▸ **Elenco dei compiti**:
1 – Risponda alle seguenti domande sul testo relativo al Rapporto BES 2016:
(a) Quale istituto ha redatto il Rapporto?
(b) In quale giorno è stato presentato il Rapporto?
(c) Quale tasso risulta in crescita secondo il testo?
2 – Prosegua il testo sul Rapporto BES 2016 a partire dalla sua ultima frase.

---------- Testo

Paesaggio, urbanizzazione e abusivismo edilizio: nuove indicazioni nel Rapporto BES 2016
Crescono le contraddizioni nell’ambito dell’analisi del benessere a livello nazionale: da un lato, prosegue la politica di riduzione della spesa per la tutela e lo sviluppo del patrimonio culturale nazionale a fronte dello straordinario valore strategico che esso ha per il futuro, anche economico del Paese e, dall’altro, si registra una crescita del tasso di abusivismo a fronte di un territorio strutturalmente fragile ed eccezionalmente ricco di valori storici.
È quanto afferma l’ISTAT nell’ambito del Rapporto Benessere Equo e Sostenibile (BES) in Italia 2016, presentato lo scorso 14 dicembre e volto a fornire un quadro integrato dei principali fenomeni economici, sociali e ambientali che caratterizzano il nostro Paese.

--------------------
---------- Righe di dati

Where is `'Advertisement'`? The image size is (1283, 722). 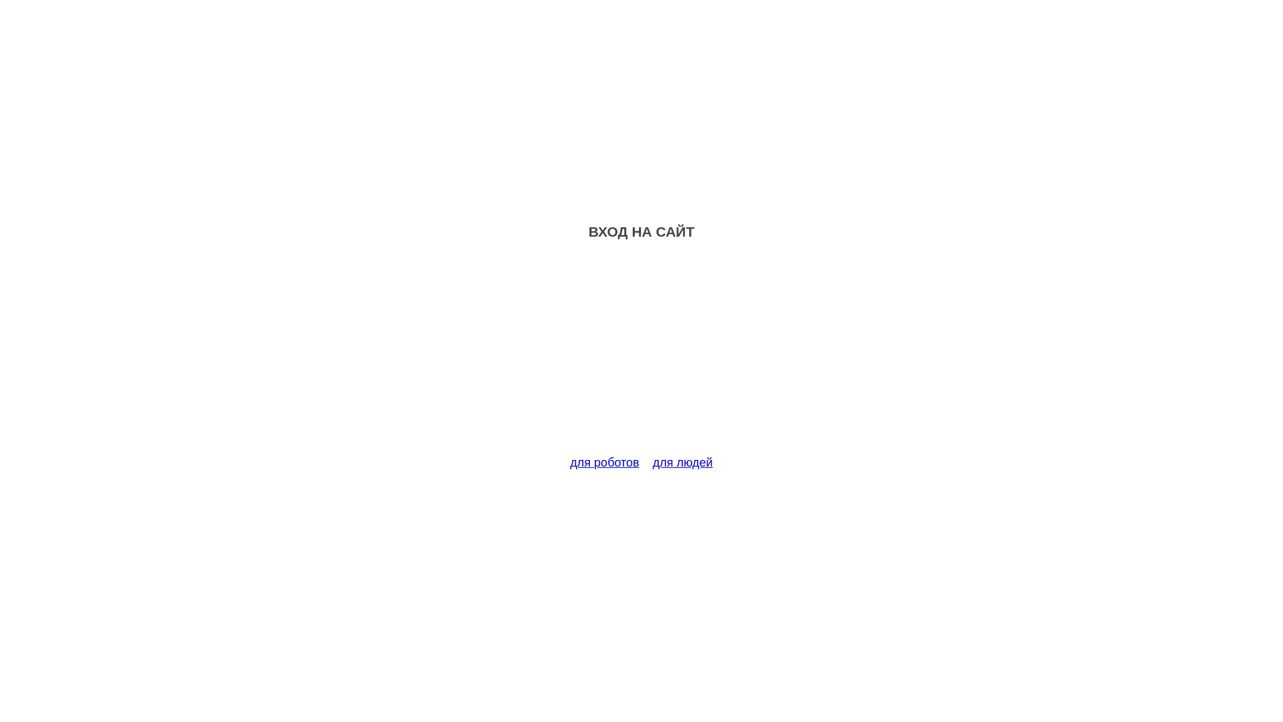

--------------------
---------- Righe di dati

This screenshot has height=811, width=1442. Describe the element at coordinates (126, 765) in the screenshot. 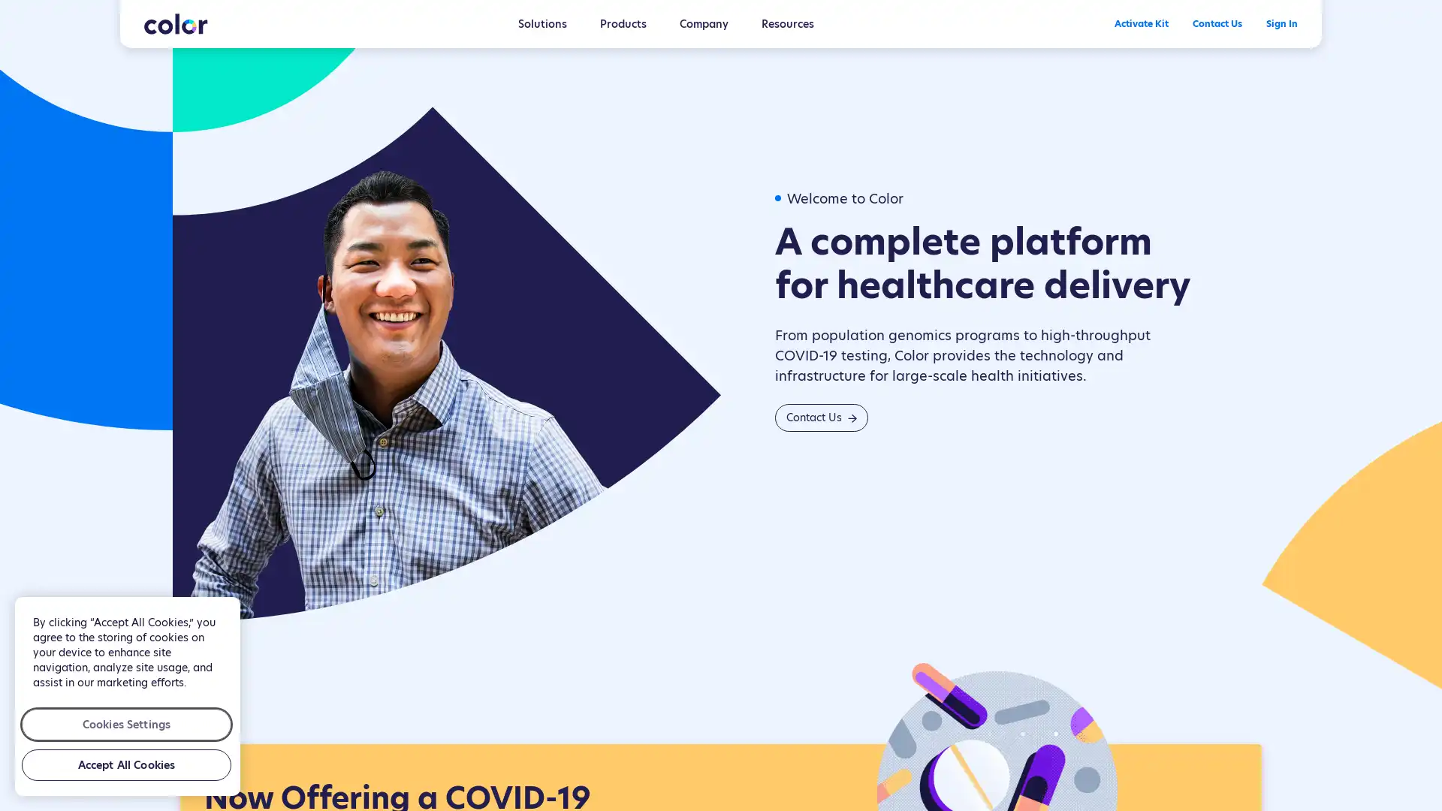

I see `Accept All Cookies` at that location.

--------------------

▸ **Risposte ai compiti**:
1 –
(a) L'ISTAT.
(b) Il 14 dicembre.
(c) Il tasso di abusivismo.

2 –
Il Rapporto, nell’ambito delle parti relative a “Paesaggio e patrimonio culturale”, fornisce dati di interesse relativi, tra l’altro, a:
- Patrimonio culturale
L’Italia conserva il primato nella Lista del Patrimonio mondiale dell’Unesco, essendo il Paese con il maggior numero di beni inclusi (51, pari al 4,8% del totale) ed è fuori di dubbio che si colloca tra i primi paesi al mondo per la ricchezza di beni, storici, artistici e paesaggistici. Alla gestione di un patrimonio così importante, tuttavia, sono destinate risorse relativamente scarse: nel 2015 lo Stato ha speso per queste finalità 1,07 miliardi/€ pari allo 0,2% della spesa complessiva delle amministrazioni centrali e allo 0,07 del PIL. La cifra è inferiore del 6,6% rispetto all’anno precedente e negli ultimi anni è andata progressivamente diminuendo.
Il rapporto fornisce anche dati relativi agli immobili vincolati nel 2016 pari a oltre 200.000 e quindi in media pari a 67,6 ogni 100 km2: una densità elevatissima di elementi di valore storico ed artistico, distribuiti capillarmente sul territorio, al punto da costituire un tratto caratteristico del paesaggio italiano. Il carattere diffuso del patrimonio culturale si manifesta anche nella consistenza e nella vitalità del patrimonio edilizio storico: nel 2011 gli edifici abitati costruiti prima del 1919 erano 1,8 milioni (circa il 15% del totale).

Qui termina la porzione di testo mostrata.